Use this weapon to combat crime

As one of the world’s most populous nations, we generate a lot of data. But the world is making money out of our information. We even pay for it!
oumyadip sinha
oumyadip sinha

While buying a house in any place, the overall security of the area is an important parameter. One would generally ask friends and residents of the place as to how safe the city or particular area is. However, if you want to buy a house in any big city in the West, you don’t need to ask anyone. The information, not only about the city but up to the street level, will be made available to you. The crime rate, kinds of crimes, likely timings and pattern of crimes, the rate of detection and conviction and every other possible information will be in your mailbox at the click of a few tabs, of course at a cost. 

Information is power—something we came to know in the last century. However, only with the advent of the GAFA (Google, Apple, Facebook, Amazon) economy, the world realised that information is actually hard cash. In spite of all the talk about privacy and reservation over providing information for Aadhaar cards, almost all of us are continuously sharing our daily lives with these smart enterprises, willingly or otherwise. This free-of-cost information has become the biggest source of profit around the world today. 

The knowledge that information is money is one thing, but to actually make money out of information is an entirely different thing. As the second most populous country, we have a lot of information. The irony is that the world is making money out of our information and we even pay for it! Forget making money, we are hardly harnessing the available information to improve our basic systems and lives. 
Let’s come back to the example of information on crimes.

Modern police systems around the world are primarily based on predictive policing models which depend heavily on crime data. Every crime is mapped and recorded carefully. This data is used to make decisions such as allocation of resources. With the continuous process of data collection and evaluation, the plans are improved regularly and course corrections made. These analyses and evaluations are mostly done by independent agencies. Of course, the funding is provided by the police, fully or partially.

No doubt a lot of time and money is spent on the collection, collation, preservation and analysis of the crime data. Consider then that organisations like Google and Facebook also spend a lot of money on these activities and still make huge profits.
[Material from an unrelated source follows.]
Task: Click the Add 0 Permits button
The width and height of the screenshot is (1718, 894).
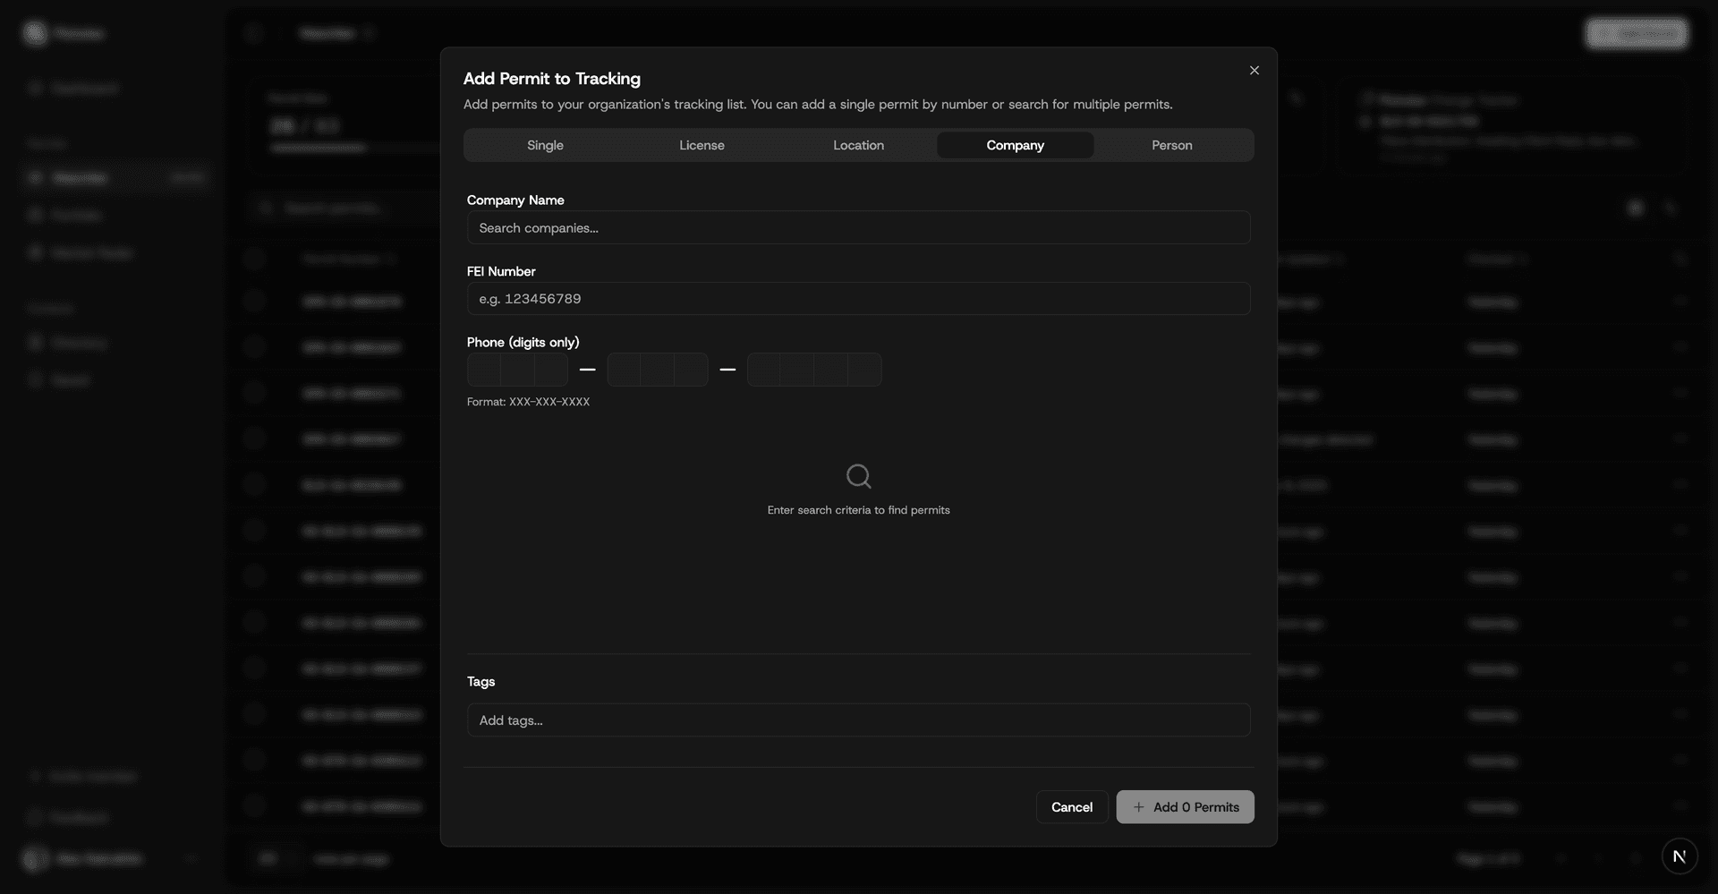Action: click(x=1185, y=806)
Other than being an important tool for improving public services, the crime data is also a saleable commodity. People will readily pay to have accurate and authentic information on crime in an area—because it helps them in buying and renting properties and making decisions for a safer lifestyle.

In India, crime data is collected by the National Crime Records Bureau. Every year the Bureau comes up with its publication: Crime in India. Over a period of time, the quality and range of fields of data collection have improved. However, there is always a debate as to how accurate and reliable the data actually is. But more importantly, this information is hardly used in any productive way, especially in improving police systems at the grass-roots level. Even now, all planning is still based on historical memory and doesn’t involve much of data analysis. 

For example, if a city police gets 500 new constables and 100 new vehicles, how should they be deployed? Of course, the police should base this decision on some study on the need for resources in various parts of the city. However, in the absence of any scientific and systematic study, the resources are actually deployed as per vague guesses and unverifiable calculations, loftily termed institutional memory. 

The absence of any systematic approach also gives way to undesired discretion on the part of the police leadership. The police commissioner of a city, in all his wisdom, may decide foot patrolling is the best way for the safety of citizens and deploy more manpower for that. The next incumbent may prefer patrolling by PCR vans, again as a personal choice. Both decisions may have been taken with the best of intentions, but these are serious issues involving public money and even lives of people. How can we leave them to the whims and fancies of someone, however senior and wise he may be? Should we not take these decisions in a scientific way and put them to test for public scrutiny? How much say do the citizens today have in the ways our police systems are run and on what principles are resource allocations made? After all, it is public money that is meant to make the life of people safer. 

Rather than the police, our universities and educational institutes should collect and analyse the crime data. The police authorities are neither meant nor equipped for such an academic exercise. They can only provide genuine, authentic and reliable data. Today there is hardly any research on police subjects in our educational institutes. Whatever little we have is a purely academic exercise with no worthwhile use or application in the field. The police have the data but they cannot analyse and use it in productive ways. Universities don’t have the data and so cannot help the police with any analysis in improving the systems.  

Healthy partnerships between the police, security agencies, researchers, universities and the state can enhance security and quality of our lives, generate employment and also save a lot of money. But there is hardly any effort or initiative by either of these agencies to bridge the gap and find a way out. While we are in this catch-22 situation, Google Maps is collecting traffic data on every road and corner of the country and selling it to companies like Ola and Uber. We are happily providing this data for 
free and then innocently paying for it to Google through our cab operators.